Potete contattarmi scrivendo a: p.petrosino@inchiostrovirtuale.it
Ciao e complimenti per l’articolo, apprezzo sempre chi prova a cambiare il proprio punto di vista e visto che sono un sostenitore sia di Chrome OS Flex e Linux, hai la mia stima. Mi permetto di aggiungere un pensiero personale partendo da una domanda, quanto mi serve Microsoft Windows? Nel mio caso non mi serve affatto e tutti i miei PC tornati a casa dal negozio sono formattati per installare Linux. Tornando alla tua soluzione, impegnare un disco esterno per usare tre sistemi operativi, 64GB per avere Windows 11 significa che al primo aggiornamento importante la memoria non ti basta, a mio avviso non ha senso avere un sistema che sai già che non andrà bene nel tempo, rimuovilo ed usa quello che ti rispecchia meglio, fossi in te piallerei senza pensieri, sai che hai una macchina a tempo determinato con Redmond. Spero di aver reso l’idea che il software libero da una soluzione a tutti e non è una rinuncia a patto diventare consapevoli, ti saluto in simpatia Mauro.
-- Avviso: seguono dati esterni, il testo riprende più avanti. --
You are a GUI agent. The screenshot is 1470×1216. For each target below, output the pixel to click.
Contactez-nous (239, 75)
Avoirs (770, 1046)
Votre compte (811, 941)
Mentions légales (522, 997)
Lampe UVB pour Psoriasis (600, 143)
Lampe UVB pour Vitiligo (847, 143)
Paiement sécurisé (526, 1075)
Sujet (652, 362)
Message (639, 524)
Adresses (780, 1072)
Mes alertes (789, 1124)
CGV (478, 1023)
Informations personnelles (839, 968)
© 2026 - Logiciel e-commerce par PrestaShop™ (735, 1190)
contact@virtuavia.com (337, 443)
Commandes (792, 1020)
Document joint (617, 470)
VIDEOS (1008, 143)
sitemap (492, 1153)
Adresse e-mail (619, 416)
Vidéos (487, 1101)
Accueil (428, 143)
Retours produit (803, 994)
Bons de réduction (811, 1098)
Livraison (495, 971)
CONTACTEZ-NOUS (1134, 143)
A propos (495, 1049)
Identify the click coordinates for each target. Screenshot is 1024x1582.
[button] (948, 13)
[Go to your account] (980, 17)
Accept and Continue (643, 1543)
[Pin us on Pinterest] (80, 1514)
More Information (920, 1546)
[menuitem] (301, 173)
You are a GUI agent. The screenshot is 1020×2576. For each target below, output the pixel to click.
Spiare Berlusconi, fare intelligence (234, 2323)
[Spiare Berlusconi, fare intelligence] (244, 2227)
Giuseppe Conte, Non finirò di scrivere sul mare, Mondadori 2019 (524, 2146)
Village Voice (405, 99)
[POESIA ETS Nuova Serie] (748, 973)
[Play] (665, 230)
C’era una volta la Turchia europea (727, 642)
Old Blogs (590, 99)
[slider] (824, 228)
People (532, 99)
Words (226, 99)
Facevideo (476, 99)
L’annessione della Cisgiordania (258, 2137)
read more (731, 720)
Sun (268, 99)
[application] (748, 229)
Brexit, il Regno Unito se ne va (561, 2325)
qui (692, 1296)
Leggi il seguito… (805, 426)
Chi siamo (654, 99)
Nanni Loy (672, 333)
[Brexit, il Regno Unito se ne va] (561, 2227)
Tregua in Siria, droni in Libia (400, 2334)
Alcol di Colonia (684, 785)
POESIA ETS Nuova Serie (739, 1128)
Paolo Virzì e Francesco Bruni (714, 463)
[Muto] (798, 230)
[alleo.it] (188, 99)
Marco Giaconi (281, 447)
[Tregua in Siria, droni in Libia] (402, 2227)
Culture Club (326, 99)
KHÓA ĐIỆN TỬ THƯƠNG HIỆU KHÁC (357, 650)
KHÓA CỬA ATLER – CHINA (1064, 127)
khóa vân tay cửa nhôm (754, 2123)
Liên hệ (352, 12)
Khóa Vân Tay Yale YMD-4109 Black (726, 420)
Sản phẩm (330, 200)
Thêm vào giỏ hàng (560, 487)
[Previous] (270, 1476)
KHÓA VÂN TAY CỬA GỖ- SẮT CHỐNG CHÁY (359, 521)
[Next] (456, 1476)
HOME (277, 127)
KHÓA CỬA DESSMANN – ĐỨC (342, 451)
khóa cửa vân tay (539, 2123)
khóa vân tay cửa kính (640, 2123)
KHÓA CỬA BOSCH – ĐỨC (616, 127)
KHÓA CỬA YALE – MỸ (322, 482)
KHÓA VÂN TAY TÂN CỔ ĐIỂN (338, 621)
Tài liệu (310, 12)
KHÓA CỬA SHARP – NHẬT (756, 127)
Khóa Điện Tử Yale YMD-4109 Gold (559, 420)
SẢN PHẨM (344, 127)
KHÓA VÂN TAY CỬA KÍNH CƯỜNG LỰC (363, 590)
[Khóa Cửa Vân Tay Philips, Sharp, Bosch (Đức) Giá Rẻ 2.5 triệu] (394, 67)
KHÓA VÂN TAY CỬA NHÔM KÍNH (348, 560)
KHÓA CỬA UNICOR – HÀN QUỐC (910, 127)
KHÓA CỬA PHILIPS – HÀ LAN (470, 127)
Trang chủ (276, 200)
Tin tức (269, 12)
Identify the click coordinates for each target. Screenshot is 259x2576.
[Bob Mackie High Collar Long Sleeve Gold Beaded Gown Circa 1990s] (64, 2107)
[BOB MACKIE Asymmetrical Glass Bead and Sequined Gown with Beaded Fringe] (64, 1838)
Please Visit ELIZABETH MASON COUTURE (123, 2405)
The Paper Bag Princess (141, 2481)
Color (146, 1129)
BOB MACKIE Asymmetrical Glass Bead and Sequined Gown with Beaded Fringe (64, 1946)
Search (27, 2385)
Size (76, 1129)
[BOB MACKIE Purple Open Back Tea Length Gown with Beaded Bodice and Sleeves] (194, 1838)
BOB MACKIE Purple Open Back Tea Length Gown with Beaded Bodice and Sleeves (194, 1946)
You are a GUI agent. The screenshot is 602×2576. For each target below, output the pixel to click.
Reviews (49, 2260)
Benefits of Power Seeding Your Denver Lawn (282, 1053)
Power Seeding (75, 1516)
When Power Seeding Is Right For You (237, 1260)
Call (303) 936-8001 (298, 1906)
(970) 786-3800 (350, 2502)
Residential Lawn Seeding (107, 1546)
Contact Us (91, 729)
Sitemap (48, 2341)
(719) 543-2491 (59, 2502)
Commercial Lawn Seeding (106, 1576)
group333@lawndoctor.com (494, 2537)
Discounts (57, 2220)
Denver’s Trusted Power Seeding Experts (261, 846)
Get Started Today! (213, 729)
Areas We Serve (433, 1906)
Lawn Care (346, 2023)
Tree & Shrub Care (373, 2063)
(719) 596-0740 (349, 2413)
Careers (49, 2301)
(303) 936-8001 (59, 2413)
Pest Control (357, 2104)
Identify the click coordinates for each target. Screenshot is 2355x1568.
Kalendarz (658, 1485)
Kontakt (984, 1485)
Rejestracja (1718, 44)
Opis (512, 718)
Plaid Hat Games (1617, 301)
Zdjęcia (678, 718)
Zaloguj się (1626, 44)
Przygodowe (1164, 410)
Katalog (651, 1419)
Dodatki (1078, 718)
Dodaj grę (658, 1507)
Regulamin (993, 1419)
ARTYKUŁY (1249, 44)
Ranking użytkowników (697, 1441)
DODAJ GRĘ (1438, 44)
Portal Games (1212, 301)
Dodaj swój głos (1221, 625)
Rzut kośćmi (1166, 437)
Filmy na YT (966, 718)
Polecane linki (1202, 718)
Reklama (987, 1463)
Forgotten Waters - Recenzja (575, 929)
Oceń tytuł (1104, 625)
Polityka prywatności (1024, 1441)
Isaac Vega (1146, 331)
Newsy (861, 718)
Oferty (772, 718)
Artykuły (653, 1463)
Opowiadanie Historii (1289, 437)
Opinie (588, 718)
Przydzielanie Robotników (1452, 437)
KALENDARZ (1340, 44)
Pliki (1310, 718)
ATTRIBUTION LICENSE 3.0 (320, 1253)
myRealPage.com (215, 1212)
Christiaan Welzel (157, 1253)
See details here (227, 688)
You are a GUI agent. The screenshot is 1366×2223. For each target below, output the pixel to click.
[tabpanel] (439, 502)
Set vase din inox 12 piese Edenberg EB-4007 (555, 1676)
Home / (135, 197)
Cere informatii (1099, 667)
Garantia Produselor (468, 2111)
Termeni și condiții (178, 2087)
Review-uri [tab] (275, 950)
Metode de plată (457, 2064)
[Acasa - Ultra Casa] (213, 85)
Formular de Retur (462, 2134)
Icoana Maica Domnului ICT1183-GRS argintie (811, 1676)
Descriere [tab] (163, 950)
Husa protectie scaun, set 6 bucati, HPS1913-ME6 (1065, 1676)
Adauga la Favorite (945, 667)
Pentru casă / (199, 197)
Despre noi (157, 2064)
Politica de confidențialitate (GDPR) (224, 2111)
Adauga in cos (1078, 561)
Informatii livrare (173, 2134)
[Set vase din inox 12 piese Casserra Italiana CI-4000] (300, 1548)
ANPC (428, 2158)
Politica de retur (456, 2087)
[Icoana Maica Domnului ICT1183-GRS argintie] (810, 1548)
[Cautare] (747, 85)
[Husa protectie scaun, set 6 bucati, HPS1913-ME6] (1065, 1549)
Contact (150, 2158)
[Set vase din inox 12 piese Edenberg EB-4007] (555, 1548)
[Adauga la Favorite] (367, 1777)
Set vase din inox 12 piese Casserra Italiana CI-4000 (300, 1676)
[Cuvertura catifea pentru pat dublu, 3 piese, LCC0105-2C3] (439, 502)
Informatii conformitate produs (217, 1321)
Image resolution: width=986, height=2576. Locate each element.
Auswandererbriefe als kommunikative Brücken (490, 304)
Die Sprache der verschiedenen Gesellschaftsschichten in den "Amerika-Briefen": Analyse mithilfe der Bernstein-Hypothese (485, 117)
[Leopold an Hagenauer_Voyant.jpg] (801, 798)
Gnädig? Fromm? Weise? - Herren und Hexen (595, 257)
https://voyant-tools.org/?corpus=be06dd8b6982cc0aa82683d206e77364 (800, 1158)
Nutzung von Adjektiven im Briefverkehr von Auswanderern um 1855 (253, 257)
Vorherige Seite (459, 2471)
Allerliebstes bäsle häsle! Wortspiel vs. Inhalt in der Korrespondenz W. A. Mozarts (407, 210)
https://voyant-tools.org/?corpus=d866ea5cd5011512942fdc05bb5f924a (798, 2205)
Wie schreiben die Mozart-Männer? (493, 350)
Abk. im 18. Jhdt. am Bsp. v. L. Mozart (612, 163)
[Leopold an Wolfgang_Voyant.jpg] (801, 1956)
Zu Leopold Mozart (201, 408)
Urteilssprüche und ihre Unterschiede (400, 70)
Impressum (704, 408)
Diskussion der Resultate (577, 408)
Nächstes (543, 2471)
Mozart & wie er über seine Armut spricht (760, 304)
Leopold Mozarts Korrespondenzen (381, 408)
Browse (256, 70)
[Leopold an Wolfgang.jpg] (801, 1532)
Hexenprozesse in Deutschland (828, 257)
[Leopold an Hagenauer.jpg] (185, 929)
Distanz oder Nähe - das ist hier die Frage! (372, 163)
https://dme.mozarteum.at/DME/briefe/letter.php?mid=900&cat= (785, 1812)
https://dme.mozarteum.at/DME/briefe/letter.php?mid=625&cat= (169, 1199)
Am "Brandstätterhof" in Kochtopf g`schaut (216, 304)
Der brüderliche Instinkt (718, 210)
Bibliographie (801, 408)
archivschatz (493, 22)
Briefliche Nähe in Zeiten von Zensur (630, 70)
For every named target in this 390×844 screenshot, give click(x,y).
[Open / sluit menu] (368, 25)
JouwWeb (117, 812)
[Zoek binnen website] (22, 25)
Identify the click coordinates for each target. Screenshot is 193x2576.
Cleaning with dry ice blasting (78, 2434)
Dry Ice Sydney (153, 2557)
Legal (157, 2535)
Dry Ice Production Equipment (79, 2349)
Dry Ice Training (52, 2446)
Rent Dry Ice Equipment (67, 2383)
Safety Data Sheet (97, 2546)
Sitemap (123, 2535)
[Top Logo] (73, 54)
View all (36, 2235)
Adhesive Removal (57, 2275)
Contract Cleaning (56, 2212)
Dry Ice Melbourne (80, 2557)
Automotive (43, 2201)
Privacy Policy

Grazie per il commento, Mauro!
D’accordo con te, in linea di massima: tra Linux e Windows non c’è gara, quando si guardi alle prestazioni, alla sicurezza e al controllo sulla piattaforma.
Nell’introduzione ho raccontato però come mi attenda un corso di Informatica per la Terza Età, che mi impegna da qualche anno a questa parte. E, che si ami o meno Microsoft, Windows 11 devo conoscerlo per raccontarlo.
Non vedo particolari problemi in aggiornamenti anche importanti di Windows 11, mi sono trovato in condizioni peggiori con sistemi Windows 10 che ho potuto aggiornare solo appoggiandomi a un disco esterno. Ho il timore, questo sì, che tra un paio d’anni venga fuori un Windows 12, che veda il mio Asus fuori dalla lista di compatibilità. Pazienza, la spesa è stata comunque contenuta e potrò sempre passare a un Linux nativo sul disco interno.